Planning for Olympics in a pandemic has echoes of 1920 Games

Dusseldorf:

Olympic athletes competing for gold medals in a world reeling from a pandemic? It won’t be the first time.

A century before the Tokyo Games were postponed because of coronavirus, the Olympics were held in the Belgian city of Antwerp following the Spanish flu pandemic.

The 1920 Games were meant to symbolize a recovery from World War I, not a health crisis. Belgium, a battleground for the opposing powers, was the host country and the five rings of the Olympic flag flew at an opening ceremony for the first time.

“They released doves, although these were not necessarily doves of peace, because these were doves which had served in the war and they were released by military men,” Roland Renson, a Belgian sports historian, told The Associated Press.

Both the pandemic and the war were epitomized by Aileen Riggin, a 14-year-old American diver who won a gold medal.

Riggin first took up competitive swimming after becoming sick with the Spanish flu, and she went on a tour of a World War I battlefield after winning gold in the 3-meter springboard.

She took a German helmet and some bullets as souvenirs, but got a shock when she examined one of the many boots lying in the churned-up mud.

“I picked up one that had a foot in it, so I dropped it in a hurry,” she recalled later.

The coronavirus has blocked Antwerp’s attempt to mark the centenary. A ceremony in March due to feature the King of Belgium and the president of the International Olympic Committee was canceled.

Despite taking place in the wake of a major war, reconciliation at the Antwerp Olympics had its limits. Germany and its wartime allies didn’t compete, nor did Bolshevik-controlled Russia. They weren’t officially banned, simply not invited.

One Swedish figure skater (then in the Summer Olympics before the Winter Games started in 1924) was reportedly forbidden from performing to German music.

There were financial problems, too. Ingenious shortcuts like making a pool from a ditch in the city fortifications Riggin and other athletes hated the cold, dark water helped keep costs down, but the Belgian organizing committee still lost money and left behind unpaid debt.

“Antwerp has never cherished its Olympic heritage because of the debacle,” Renson said.

The postponement of the Tokyo Olympics to 2021 is estimated to cost Japan at least 2 billion.

The Spanish flu swept around the world from 1918 until early 1920, killing an estimated 50 million people, though war and poverty made a precise count impossible.

Older people make up a large share of the coronavirus death toll, but the Spanish flu was a particular threat to younger people. That included the soldiers gathered in often squalid conditions as WWI ended.

The flu-infected troops in France and Belgium and then hitched a ride when they were demobilized. Parties to welcome soldiers home became infection hot spots.

Seven Olympic athletes are believed to have died from the Spanish flu, according to records provided by Olympic historian and physician Bill Mallon.

They include three WWI veterans as well as Martin Sheridan, a New York policeman who was born in Ireland and won gold medals for the United States in the discus and shot put over multiple early Olympics.

“This flag dips to no earthly king,” Sheridan reportedly said at the 1908 London Olympics when the U.S. team refused to lower its flag in a sign of respect to the British royal family.

The comment was first published decades later and its veracity is disputed, but the United States continues the tradition of not dipping the flag at Olympic ceremonies.

Mallon and other researchers have identified 48 cases of COVID-19 among Olympians, with 19 deaths attributed to the disease.
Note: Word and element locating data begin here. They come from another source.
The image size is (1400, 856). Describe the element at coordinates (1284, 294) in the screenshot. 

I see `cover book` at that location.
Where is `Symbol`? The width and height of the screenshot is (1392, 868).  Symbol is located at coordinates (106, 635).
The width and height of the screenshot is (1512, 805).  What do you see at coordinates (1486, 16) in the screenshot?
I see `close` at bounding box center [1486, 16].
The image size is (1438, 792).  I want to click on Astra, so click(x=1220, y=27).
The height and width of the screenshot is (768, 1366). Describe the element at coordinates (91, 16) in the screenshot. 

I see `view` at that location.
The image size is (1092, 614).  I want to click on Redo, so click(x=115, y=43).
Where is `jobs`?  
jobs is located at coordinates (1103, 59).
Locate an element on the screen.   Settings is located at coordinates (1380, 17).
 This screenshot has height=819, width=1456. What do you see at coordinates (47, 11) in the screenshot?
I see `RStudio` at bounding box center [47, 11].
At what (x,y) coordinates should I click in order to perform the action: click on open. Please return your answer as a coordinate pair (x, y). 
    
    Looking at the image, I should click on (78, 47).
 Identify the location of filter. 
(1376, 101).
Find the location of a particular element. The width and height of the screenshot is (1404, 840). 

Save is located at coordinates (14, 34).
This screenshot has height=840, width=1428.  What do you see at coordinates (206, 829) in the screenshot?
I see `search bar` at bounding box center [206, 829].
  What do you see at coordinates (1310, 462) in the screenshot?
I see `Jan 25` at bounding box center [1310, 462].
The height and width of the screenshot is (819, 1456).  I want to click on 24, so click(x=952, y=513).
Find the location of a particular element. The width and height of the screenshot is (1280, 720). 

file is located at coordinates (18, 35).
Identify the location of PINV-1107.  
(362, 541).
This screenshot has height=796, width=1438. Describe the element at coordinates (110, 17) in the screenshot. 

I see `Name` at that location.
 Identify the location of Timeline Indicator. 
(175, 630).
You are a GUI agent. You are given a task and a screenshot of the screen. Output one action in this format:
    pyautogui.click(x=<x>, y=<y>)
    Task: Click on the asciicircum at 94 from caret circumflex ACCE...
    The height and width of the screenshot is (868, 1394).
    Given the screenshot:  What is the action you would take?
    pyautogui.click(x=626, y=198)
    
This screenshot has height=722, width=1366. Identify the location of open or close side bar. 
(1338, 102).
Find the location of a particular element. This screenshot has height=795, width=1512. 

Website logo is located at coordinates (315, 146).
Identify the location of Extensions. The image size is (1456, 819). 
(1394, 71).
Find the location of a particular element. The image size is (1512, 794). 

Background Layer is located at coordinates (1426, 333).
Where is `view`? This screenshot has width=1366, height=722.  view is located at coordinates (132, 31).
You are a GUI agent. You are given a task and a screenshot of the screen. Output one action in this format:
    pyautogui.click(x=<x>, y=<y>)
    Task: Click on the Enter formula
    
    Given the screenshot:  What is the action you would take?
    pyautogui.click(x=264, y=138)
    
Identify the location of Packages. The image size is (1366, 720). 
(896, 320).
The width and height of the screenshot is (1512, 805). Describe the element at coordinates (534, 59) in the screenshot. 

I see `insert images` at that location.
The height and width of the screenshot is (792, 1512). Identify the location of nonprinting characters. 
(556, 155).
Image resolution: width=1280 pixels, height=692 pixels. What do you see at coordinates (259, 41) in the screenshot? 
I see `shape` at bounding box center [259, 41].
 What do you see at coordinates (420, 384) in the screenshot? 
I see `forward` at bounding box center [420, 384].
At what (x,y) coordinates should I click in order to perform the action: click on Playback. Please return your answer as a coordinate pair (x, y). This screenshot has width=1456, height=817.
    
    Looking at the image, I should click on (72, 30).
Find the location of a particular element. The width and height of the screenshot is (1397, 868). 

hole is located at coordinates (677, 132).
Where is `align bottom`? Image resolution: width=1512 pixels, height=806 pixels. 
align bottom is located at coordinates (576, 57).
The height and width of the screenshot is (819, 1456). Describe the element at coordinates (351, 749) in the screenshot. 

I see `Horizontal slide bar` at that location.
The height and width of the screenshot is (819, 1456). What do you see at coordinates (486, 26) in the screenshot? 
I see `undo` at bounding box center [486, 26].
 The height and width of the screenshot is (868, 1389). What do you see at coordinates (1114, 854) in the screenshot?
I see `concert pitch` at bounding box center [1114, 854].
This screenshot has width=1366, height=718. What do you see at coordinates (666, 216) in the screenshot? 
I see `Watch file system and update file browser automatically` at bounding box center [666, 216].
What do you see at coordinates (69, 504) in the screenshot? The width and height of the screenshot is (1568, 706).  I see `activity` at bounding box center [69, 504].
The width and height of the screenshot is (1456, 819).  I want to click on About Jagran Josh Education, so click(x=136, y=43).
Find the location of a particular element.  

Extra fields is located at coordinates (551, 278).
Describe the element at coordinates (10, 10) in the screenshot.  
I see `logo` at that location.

For Belgium, the Spanish flu was another setback to rebuilding after the devastation of WWI. However, Renson said he has not found any direct impact from the pandemic on Olympic preparations.

The Antwerp Olympics were meant to mark new beginnings, but many traditions from before the war remained.

Athletes had to be amateurs, but that rule often meant mediocre competitions between wealthy gentlemen. Working-class people were alienated and many events were poorly attended, with the exception of soccer.

Belgians loved cycling but snubbed the Olympic races for more exciting professional events, Renson said. Some sailing classes had only one entry, meaning the crew simply had to finish to earn a gold medal.

Times were changing, though. It was the Olympic debut for Finnish distance runner Paavo Nurmi, whose scientific approach to training and race strategy helped him to nine gold medals in his career, including three in Antwerp.

Sports were increasingly a full-time occupation, even if that meant bending the rules on amateurism.

“The American rowing team, these were all Navy men and they trained every day. So you can ask questions whether they were amateurs or not,” Renson said.

“Amateurism was a means to exclude working-class people, simple as that. Paavo Nurmi was not a saint. He was a pure professional.”

The 1920 Olympics excluded many women, too. Two years later, female athletes staged their own breakaway Women’s Olympic Games. That eventually forced the International Olympic Committee to move closer to gender equality.

Many Olympic champions from 1920 are little remembered today, but the games were a symbolic resurrection of sports in adversity.

“In a minimum of time, they organized the games, but they were relatively improvised games,” Renson said.

“They had to do it with the means they had at their disposal, and they were at that time far from abundant in a city so heavily hit by war.